Posted by: f-squared | November 17, 2008 8:08 AM | Report abuse

Mark Trail's heroism apparently made the front page of that local paper. Must have been a slow news day.

Posted by: greggwiggins | November 17, 2008 8:29 AM | Report abuse

I too wonder about the Mark Trail story. Did that item appear in his own newspaper column? Will all newspapers now try to survive by relying on such blatant self-promotion?

Apparently things are even worse at the Daily Bugle than at most other papers - Jonah Jameson apparently doesn't know that "Big-Time" was a crook. Setting aside the question of how dense must an editor be not to figure that out from such a Dick Tracy-style nickname, it shows that he doesn't even read his own newspaper, since surely Spiderman's capturing that guy and helping send him to prison years ago must have made news (even if Big-Time was just Small-Time then!), especially in a paper that so often runs features and photos about Spidey. So if the editor doesn't bother to read that rag, why should he expect the public to do so, either?

Posted by: seismic-2 | November 17, 2008 11:27 AM | Report abuse

It's confirmed by Tuesday's Mark Trail strip.

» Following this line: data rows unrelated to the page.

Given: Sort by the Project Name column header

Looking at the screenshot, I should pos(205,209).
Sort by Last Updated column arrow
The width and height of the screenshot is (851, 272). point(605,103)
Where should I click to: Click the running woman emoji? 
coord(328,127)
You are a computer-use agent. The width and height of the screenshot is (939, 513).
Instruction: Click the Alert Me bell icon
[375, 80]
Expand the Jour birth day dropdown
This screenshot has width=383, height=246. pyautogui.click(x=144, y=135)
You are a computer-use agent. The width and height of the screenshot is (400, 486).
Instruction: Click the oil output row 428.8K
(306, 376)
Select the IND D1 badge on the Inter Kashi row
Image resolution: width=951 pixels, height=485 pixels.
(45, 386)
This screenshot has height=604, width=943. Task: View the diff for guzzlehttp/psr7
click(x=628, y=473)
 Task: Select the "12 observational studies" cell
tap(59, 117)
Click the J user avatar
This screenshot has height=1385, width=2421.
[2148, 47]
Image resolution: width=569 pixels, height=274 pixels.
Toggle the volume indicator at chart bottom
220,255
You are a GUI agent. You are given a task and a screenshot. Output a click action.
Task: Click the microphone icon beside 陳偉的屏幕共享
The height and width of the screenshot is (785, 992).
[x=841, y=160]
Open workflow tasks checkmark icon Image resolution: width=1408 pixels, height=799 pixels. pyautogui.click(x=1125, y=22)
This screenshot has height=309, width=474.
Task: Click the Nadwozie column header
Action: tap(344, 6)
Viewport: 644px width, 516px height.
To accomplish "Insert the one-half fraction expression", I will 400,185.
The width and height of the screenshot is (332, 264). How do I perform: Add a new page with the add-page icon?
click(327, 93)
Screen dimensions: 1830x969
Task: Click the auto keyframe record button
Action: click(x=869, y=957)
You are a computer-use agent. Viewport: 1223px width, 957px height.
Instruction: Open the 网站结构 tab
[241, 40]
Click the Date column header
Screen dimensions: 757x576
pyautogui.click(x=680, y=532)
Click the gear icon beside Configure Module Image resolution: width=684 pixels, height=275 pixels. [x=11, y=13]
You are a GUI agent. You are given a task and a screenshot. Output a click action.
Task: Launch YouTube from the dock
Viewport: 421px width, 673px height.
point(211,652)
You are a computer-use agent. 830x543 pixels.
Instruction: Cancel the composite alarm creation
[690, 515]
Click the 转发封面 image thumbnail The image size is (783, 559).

Not only was his pet raccoon rescue front page, it's front page ABOVE THE FOLD. When I need someplace quiet to retire to, I now know what part of the country I should visit to look at real estate.

Posted by: greggwiggins | November 18, 2008 7:05 AM | Report abuse

Newsprint? Who cares about paper? The important commodity is INK!

Here's a suggestion for the newspaper industry. Partner up with a winning enterprise that knows how to sell ink. Hewlett-Packard.

:-)

Posted by: MSchafer | November 18, 2008 9:00 AM | Report abuse

Get rid of Spiderman and bring back For Better or Worse. Spiderman runs the same old plots weeks after week. For Better or Worse was my favorite strip, and I was looking forward to reading them from the beginning but the Post chose to replace it with the lame, unfunny Little Dog Lost strip.

Many of the Post's comic strip leave a lot to be desired, such as humor. For Better or Worse is a much better strip than Spiderman, Garfield, Tank McNamara, Zippy the Pinhead, and Little Dog Lost. What is it the Post has against women cartoonists? Most of the strips that appear in the print edition are by men.

Posted by: PhoebeKate | November 18, 2008 1:09 PM | Report abuse

The comments to this entry are closed.